Señora Vitória se encerró en el cuartito, arrastrando consigo a los asustados niños, que adivinaban la fatalidad y no se cansaban de repetir la misma pregunta:

-¿Va a encargarse de Baleia?

Habían visto el plomo y la pólvora, los gestos de Fabiano los angustiaban, les hacían sospechar que Baleia corría peligro.

Era un miembro más de la familia: los tres jugaban juntos, en realidad no había diferencias, se revolcaban en la arena del río y en el esponjoso estiércol que este arrastraba y que amenazaba incluso con anegar el redil de las cabras.

Querían mover la tarabilla para abrir la puerta, pero señora Vitória los llevó al lecho de varas, los tumbó e intentó taparles las orejas: sujetó la cabeza del mayor entre los muslos y puso las manos sobre las orejas del segundo. Al ver que los pequeños se resistían, agarró con más fuerza y trató de someterlos, resoplando enérgica.

También a ella le apesadumbraba, pero se resignaba: la decisión de Fabiano era necesaria y justa, por supuesto. Pobre Baleia.

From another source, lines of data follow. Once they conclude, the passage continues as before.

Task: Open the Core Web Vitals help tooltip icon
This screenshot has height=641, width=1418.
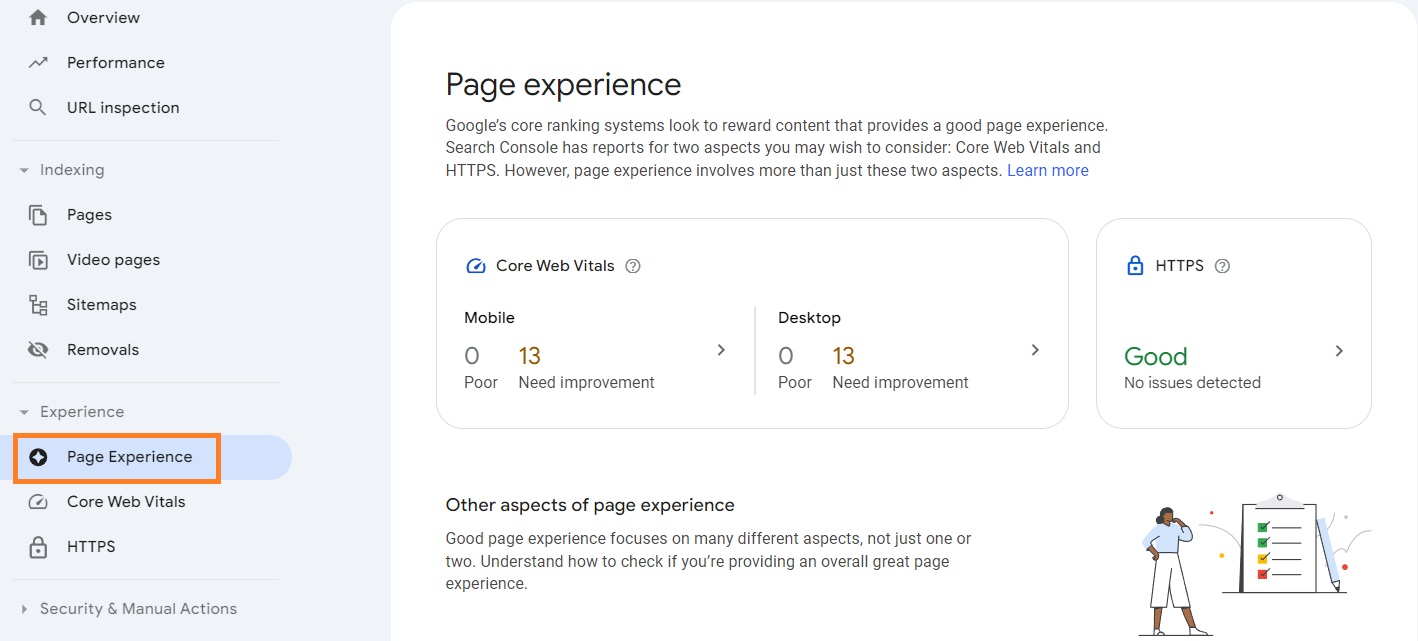Action: pyautogui.click(x=632, y=265)
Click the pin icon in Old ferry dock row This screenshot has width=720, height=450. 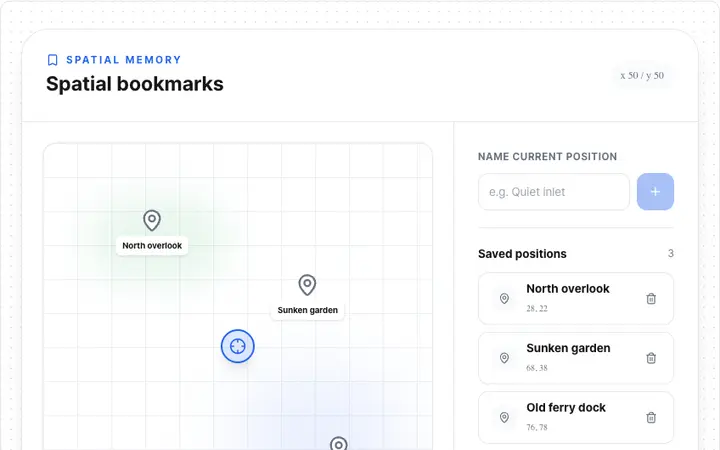click(x=504, y=417)
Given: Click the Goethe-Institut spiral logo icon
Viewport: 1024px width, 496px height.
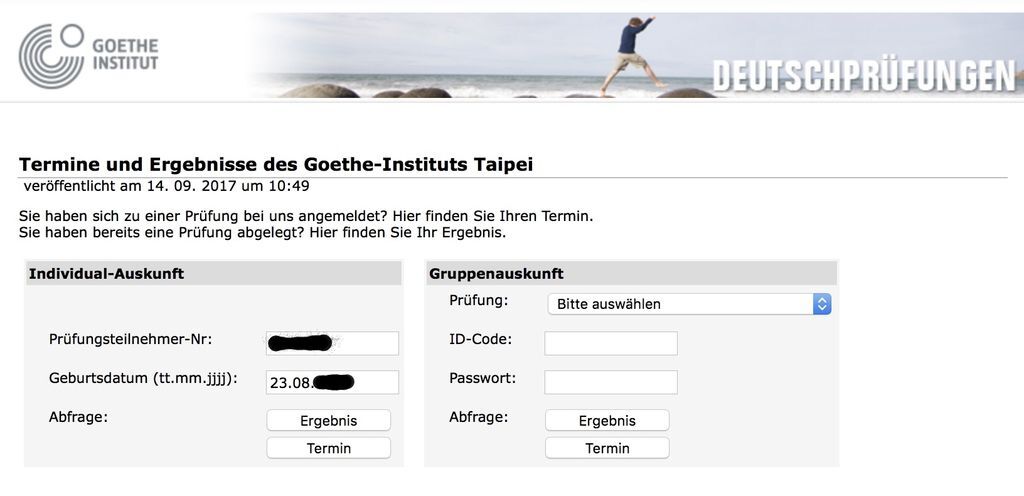Looking at the screenshot, I should coord(50,55).
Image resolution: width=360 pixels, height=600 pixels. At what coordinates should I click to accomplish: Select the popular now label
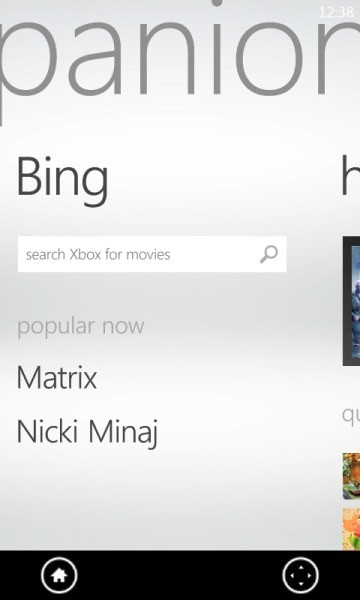click(x=81, y=326)
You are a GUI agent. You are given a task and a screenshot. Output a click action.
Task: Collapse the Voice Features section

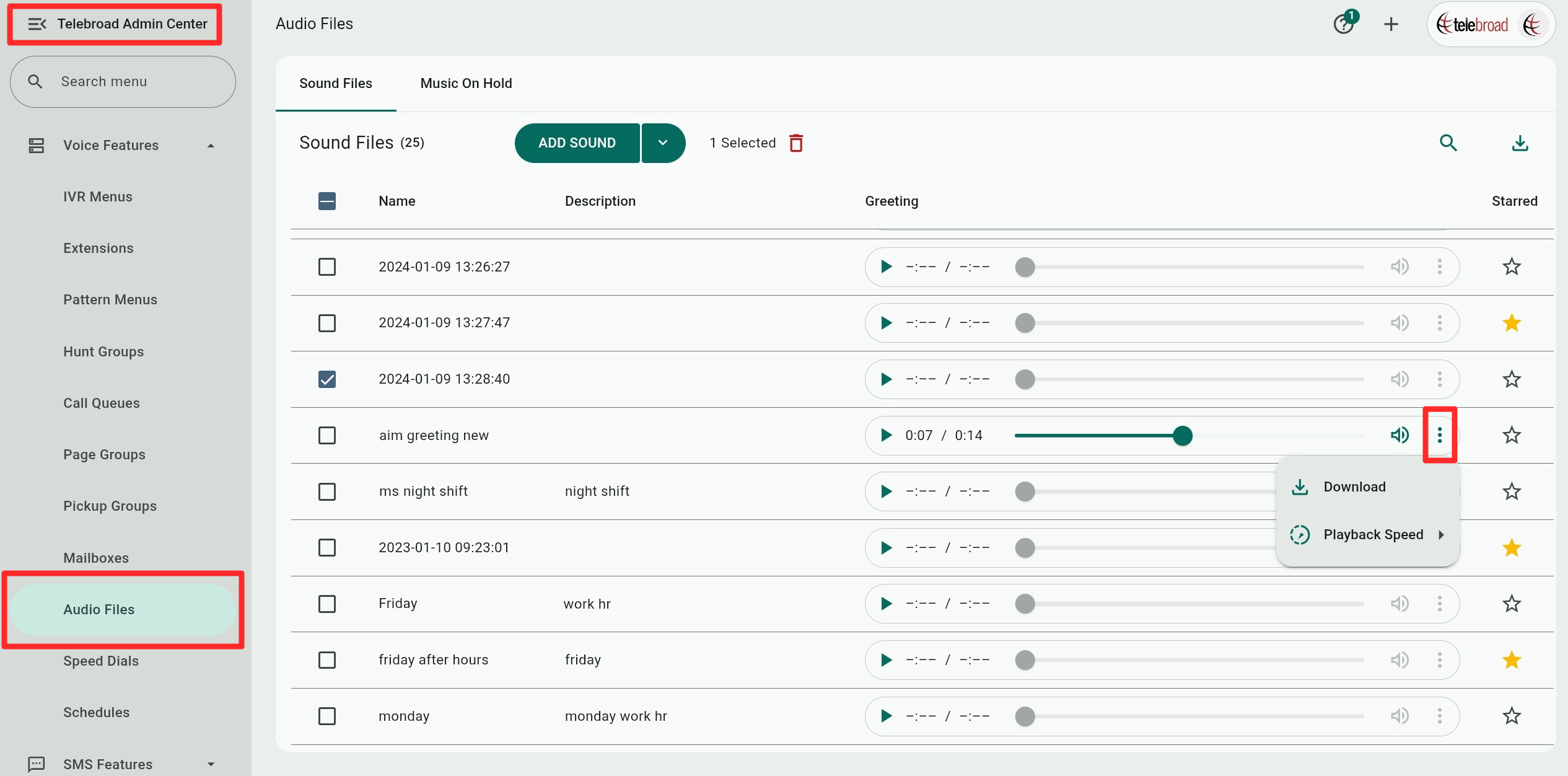tap(211, 146)
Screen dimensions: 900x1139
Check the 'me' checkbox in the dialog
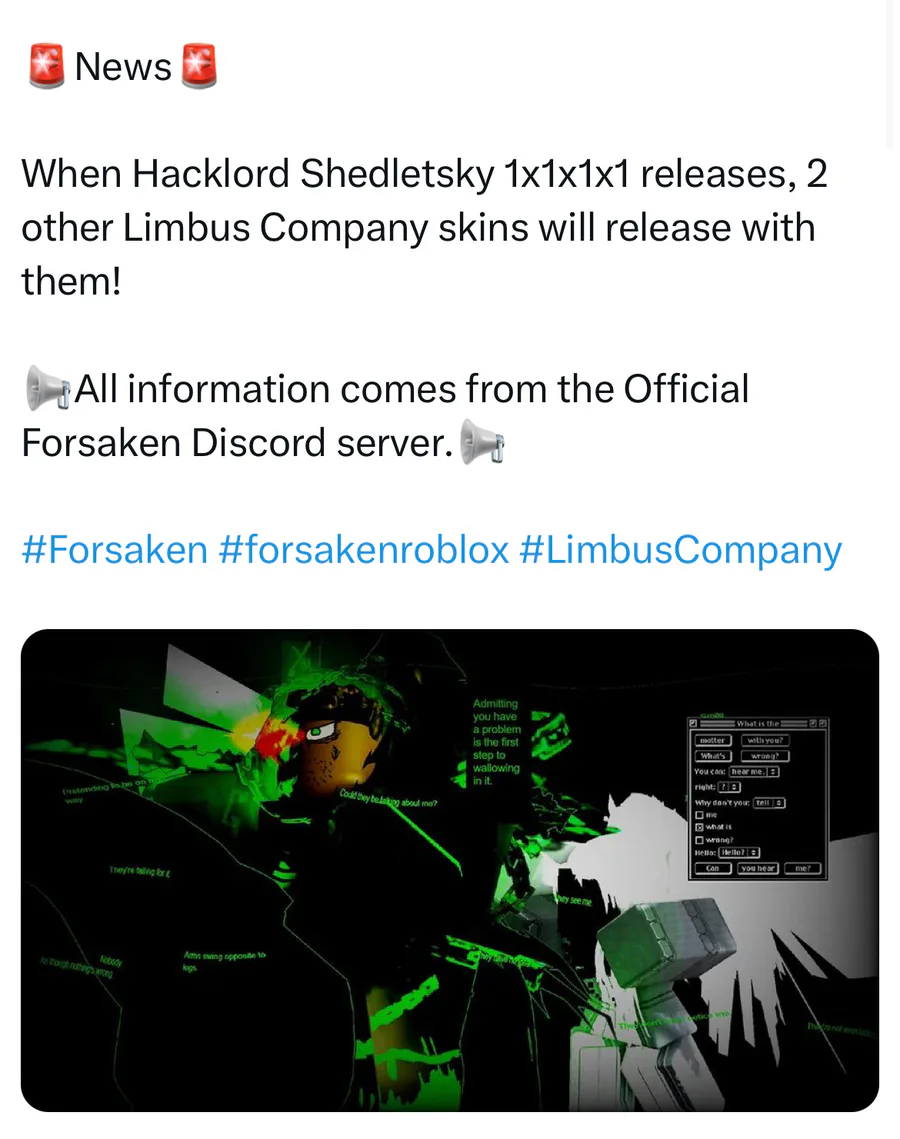coord(700,815)
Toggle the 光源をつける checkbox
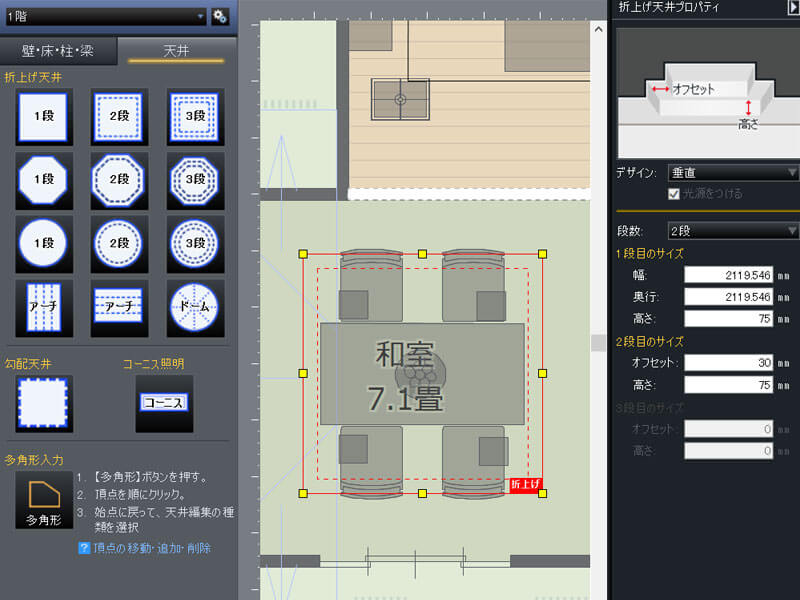 pyautogui.click(x=674, y=192)
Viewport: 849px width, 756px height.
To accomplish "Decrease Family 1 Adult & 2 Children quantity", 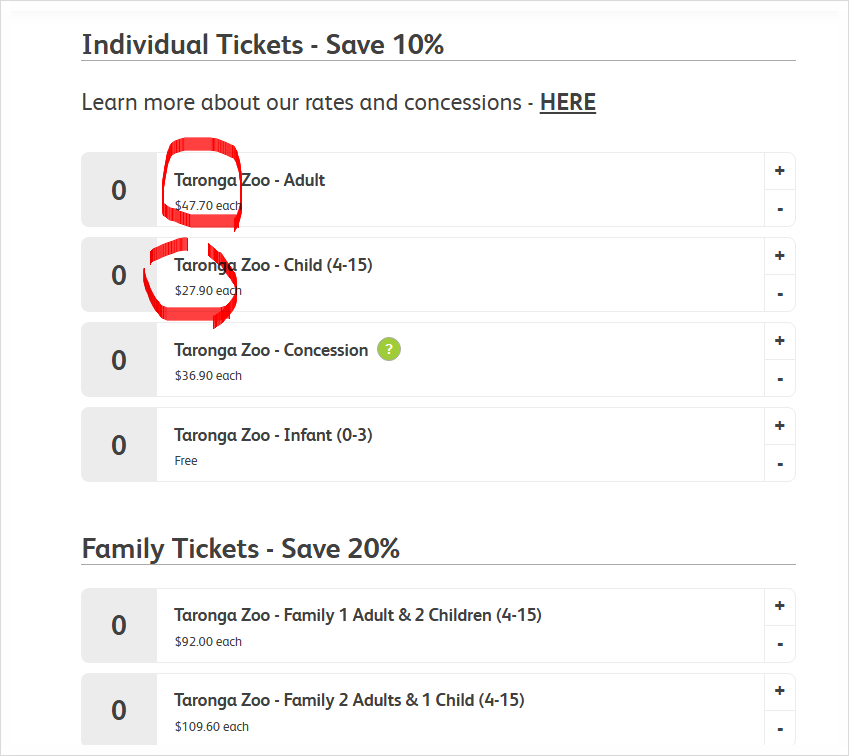I will tap(779, 644).
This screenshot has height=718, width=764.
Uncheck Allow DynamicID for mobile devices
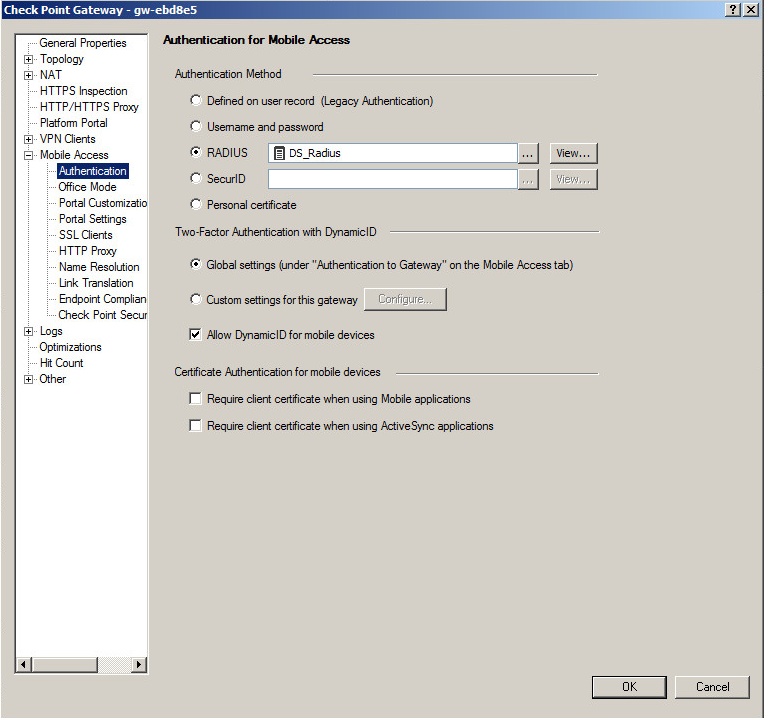tap(196, 335)
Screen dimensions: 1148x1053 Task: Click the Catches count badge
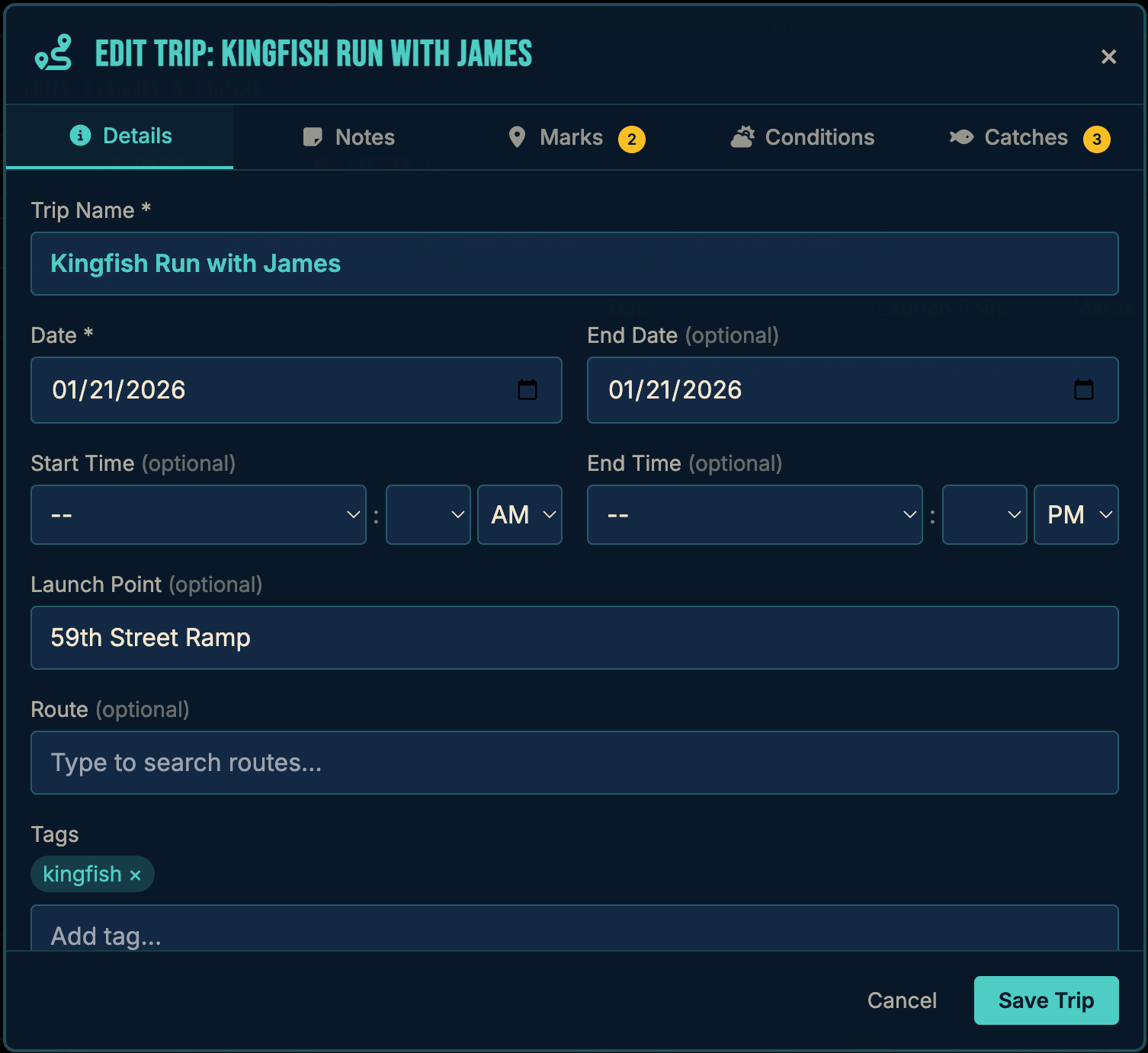[x=1096, y=139]
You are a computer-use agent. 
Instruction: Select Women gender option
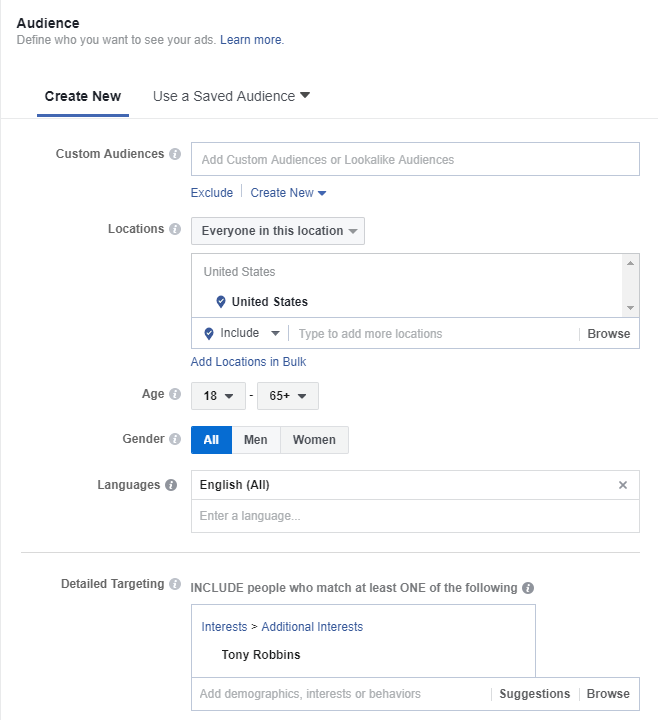314,440
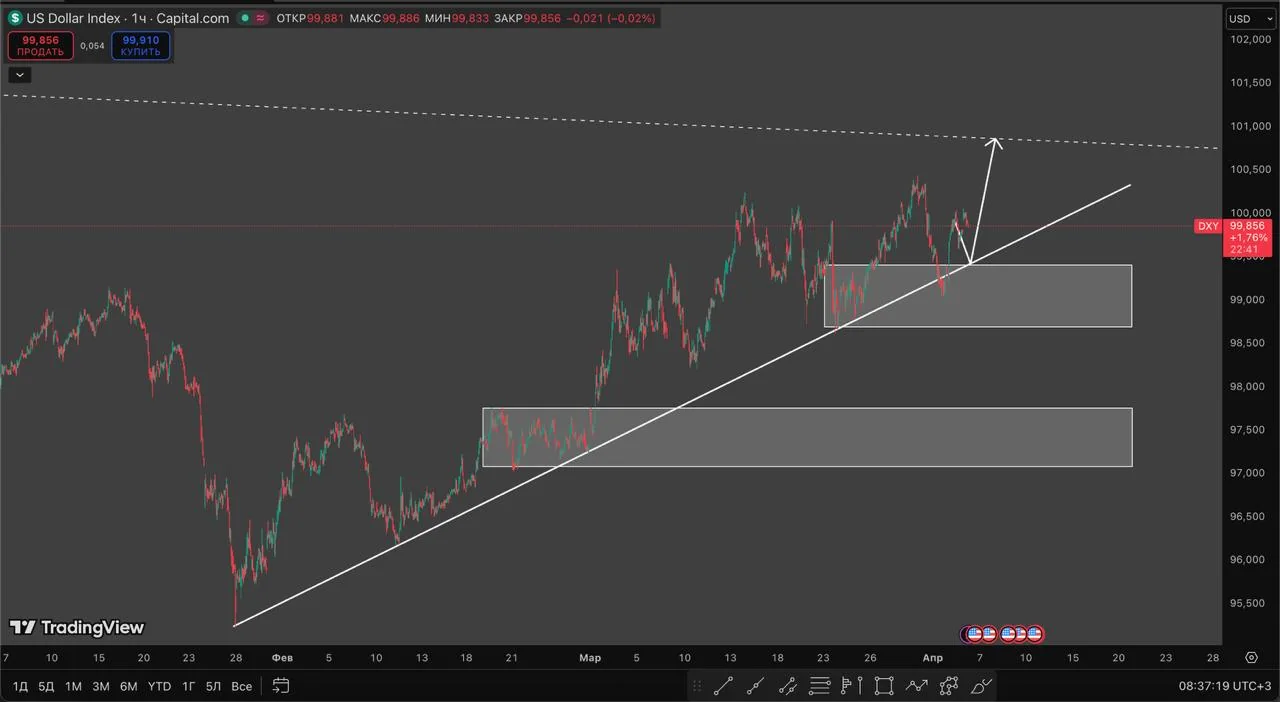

Los niños empezaron a gritar y dar puntapiés. Y como señora Vitória había relajado los músculos, se le escapó el más crecido y dejó escapar una maldición:

–Trasto del demonio.

En su lucha por volver a sujetar al hijo rebelde, se enojó de verdad. Sinvergüenza. Lanzó un coscorrón al cráneo envuelto de la manta roja y la falda estampada.

Poco a poco, el enfado disminuyó, y señora Vitória, acunando a los niños, comenzó a sentir asco por la perra enferma, chasqueó la lengua y comenzó a insultarla. Animal repugnante, lleno de espumarajos. No era conveniente dejar una perra rabiosa suelta en casa. Pero comprendió que estaba siendo demasiado severa, pensó que sería difícil que Baleia se volviera agresiva, y lamentó que el marido no hubiera esperado un día más para ver si era realmente necesario sacrificarla.

 

Fragmento de “Baleia”, manuscrito fechado el 4 de mayo de 1937.